National Pension System (NPS):
The National Pension System (NPS) is a voluntary, long-term retirement savings scheme introduced by the Government of India. It is designed to provide individuals with a regular income after their retirement. Here’s a closer look at the key features of NPS:
Returns: NPS offers the choice of two investment options: the Auto Choice and the Active Choice. Auto Choice diversifies your investments across various asset classes based on your age, gradually shifting towards safer investments as you approach retirement. The Active Choice allows you to allocate your investments across various asset classes, such as equity, corporate bonds, government securities, and more. This flexibility can potentially lead to higher returns, albeit with increased risk.
To know about the workings of NPS, you can explore an online NPS calculator to get an approximate picture of your returns. But remember the return value will be an estimated return and it will be based on your inputs.
Tax Benefits: NPS offers attractive tax benefits under Section 80C and Section 80CCD(1B) of the Income Tax Act. Investors can claim a deduction of up to ₹1.5 lakh under Section 80C and an additional deduction of up to ₹50,000 under Section 80CCD(1B).
Liquidity: NPS has a relatively lower liquidity compared to some other investment options. Partial withdrawals are allowed under specific conditions such as constructing your home, children’s education, medical emergencies, and a few other conditions. This partial withdrawal option allows you to withdraw 25% of your investment corpus thrice during your NPS tenure with a gap of 5 years. However, the primary purpose of NPS is to secure a regular income during retirement. NPS also has an early exit option after the completion of 10 years of account opening.
Public Provident Fund (PPF):
The Public Provident Fund (PPF) is a popular long-term savings and investment scheme that also comes with tax benefits. It is known for its safety, as it is backed by the Indian government. Let’s delve into the essential aspects of PPF:
Returns: PPF offers a fixed interest rate that is determined by the government every quarter. While this interest rate provides stability, it may not match the potential returns offered by market-linked investments like NPS. However, the fixed interest rate can act as a hedge against market volatility.
To know about the workings of PPF, you can explore an online PPF calculator to get an approximate picture of your returns. But remember the return value will be an estimated return and it will be based on your inputs.

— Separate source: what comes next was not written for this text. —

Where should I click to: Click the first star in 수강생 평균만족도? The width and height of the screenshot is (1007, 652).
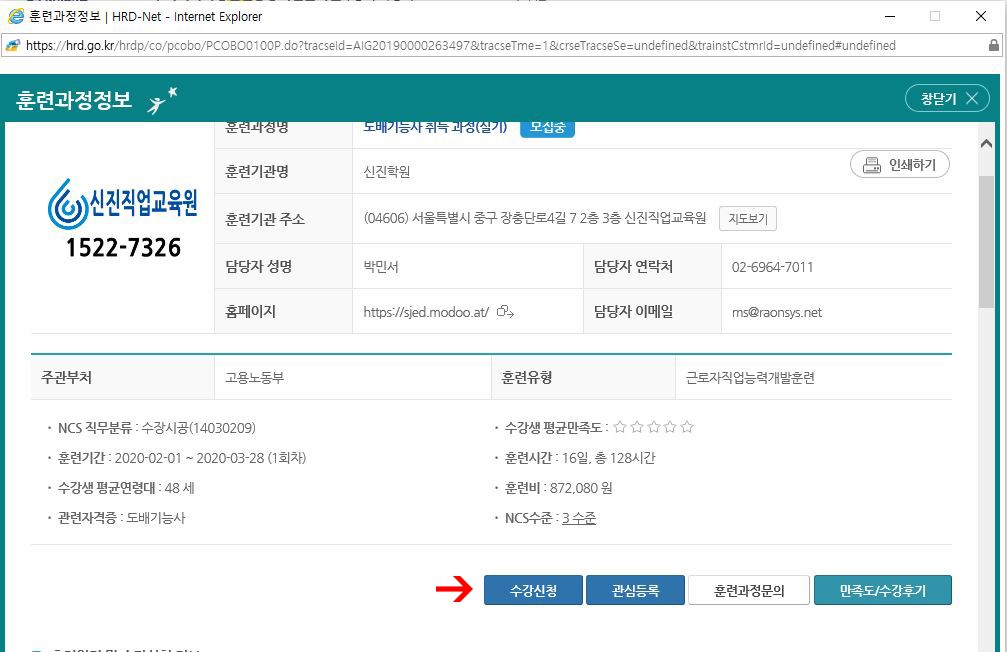click(x=620, y=428)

Tax Benefits: Similar to NPS, PPF also offers tax benefits under Section 80C of the Income Tax Act. The entire investment, along with the interest earned, is exempt from taxation. This makes PPF an attractive option for risk-averse investors looking for tax-efficient savings.
Liquidity: PPF has a lock-in period of 15 years. However, partial withdrawals are allowed from the 7th year onwards. This makes PPF relatively more liquid compared to NPS. Moreover, PPF accounts can be extended in blocks of 5 years after the initial maturity period, providing additional flexibility.
Comparing NPS and PPF:
Risk and Returns: NPS has the potential to offer higher returns due to its exposure to equity and other market-linked instruments. However, this also comes with higher risk. PPF, on the other hand, provides stable but lower returns.
Tax Benefits: Both NPS and PPF offer tax benefits, making them efficient tools for tax planning. The choice between the two depends on an individual’s risk appetite and investment preferences.
Liquidity: PPF offers greater liquidity due to its shorter lock-in period and provisions for partial withdrawals. NPS, being a retirement-focused instrument, is less liquid in comparison.
Conclusion:
Choosing between NPS and PPF depends on your financial goals, risk tolerance, and investment horizon. NPS is suited for those willing to take on market risk for potentially higher returns and long-term retirement planning. PPF, on the other hand, is ideal for risk-averse investors seeking tax-efficient savings with the benefit of stable returns. It’s important to carefully evaluate your financial situation and consult with a financial advisor before making a decision that aligns with your investment objectives. Remember, a diversified investment portfolio could also include a combination of both NPS and PPF to leverage their respective advantages.